On Mon, 25 Jan 2021 14:06:51 -0500 Karl <gmkarl@gmail.com> wrote:
On 1/24/21, David Barrett <dbarrett@expensify.com> wrote:
Hi all, I'm the CEO a company called Expensify, developing a new open source chat application at https://Expensify.cash. I was pretty prolific on the p2p-hackers mailing list back in the day, but this is my first post to Cypherpunk, so... hi!
Punk's comment on javascript has merit. It's hard to secure javascript. It's gotten easier, but it's still designed for the web, where everything you do is handed to you by a stranger.
Re Signal and Javascript, Signal offers its code in a signed binary, and offers the source to that binary for anybody to build and check. I'm not aware that javascript has a way to provide cryptographic signatures of its code, but I've been out of the loop for a while.

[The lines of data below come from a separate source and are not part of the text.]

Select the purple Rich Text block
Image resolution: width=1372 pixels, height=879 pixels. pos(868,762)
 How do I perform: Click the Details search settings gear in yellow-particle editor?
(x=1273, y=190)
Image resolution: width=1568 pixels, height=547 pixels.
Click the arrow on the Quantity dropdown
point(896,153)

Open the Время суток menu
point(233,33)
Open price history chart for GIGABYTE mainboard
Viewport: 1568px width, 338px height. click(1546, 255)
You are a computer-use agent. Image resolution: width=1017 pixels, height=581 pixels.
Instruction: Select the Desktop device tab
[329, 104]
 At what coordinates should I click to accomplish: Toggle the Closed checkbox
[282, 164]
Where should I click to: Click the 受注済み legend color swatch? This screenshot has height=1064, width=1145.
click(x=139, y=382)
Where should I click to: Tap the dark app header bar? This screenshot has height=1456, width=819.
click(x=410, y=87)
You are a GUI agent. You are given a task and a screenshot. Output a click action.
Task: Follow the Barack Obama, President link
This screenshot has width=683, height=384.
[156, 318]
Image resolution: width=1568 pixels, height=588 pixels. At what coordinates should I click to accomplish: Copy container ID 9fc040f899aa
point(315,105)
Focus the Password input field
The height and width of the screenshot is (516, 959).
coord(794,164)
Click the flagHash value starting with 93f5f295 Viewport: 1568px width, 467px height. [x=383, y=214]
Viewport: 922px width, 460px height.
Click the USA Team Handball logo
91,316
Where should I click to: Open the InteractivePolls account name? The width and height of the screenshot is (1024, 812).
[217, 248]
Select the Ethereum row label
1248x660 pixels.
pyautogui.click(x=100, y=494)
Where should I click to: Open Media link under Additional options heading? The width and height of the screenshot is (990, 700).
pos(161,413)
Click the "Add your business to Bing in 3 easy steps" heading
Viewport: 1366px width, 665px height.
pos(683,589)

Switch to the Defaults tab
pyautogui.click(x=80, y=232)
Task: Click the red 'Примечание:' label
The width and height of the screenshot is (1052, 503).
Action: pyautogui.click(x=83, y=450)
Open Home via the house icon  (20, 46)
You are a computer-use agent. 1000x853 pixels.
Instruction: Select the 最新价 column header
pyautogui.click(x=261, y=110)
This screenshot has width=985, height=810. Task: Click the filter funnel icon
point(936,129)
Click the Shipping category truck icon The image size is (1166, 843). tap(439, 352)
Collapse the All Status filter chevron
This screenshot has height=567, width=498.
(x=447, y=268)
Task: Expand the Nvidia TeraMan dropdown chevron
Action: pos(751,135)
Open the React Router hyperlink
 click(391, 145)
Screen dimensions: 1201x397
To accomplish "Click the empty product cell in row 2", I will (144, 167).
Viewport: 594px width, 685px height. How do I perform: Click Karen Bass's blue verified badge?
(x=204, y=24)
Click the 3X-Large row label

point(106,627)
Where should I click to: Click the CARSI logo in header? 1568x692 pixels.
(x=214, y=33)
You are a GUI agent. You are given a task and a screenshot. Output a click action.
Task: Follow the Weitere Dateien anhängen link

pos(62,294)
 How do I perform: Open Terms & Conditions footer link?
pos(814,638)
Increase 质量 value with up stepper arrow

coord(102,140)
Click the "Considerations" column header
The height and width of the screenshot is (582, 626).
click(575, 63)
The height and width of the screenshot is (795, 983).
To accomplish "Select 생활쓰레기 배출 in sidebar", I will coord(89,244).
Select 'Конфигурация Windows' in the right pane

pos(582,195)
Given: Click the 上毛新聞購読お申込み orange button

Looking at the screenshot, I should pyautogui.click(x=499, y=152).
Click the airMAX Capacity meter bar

yeah the 'javascript model' is : you automatically run un-audited, obfuscated random garbage from random arpanet websites. The way 'javascript' is used is of course insane...and malicious. It's funny to see people "developing a new open source chat application" who can't even make a basic website which isn't fucking malware. On the other hand it should be obvious that nobody should touch mr barrett's "app" even with a ten foot pole given the way he treats the visitors to his site.
Basically a number of the design choices around signal demonstrate trust. Some do not. But more than most projects out there.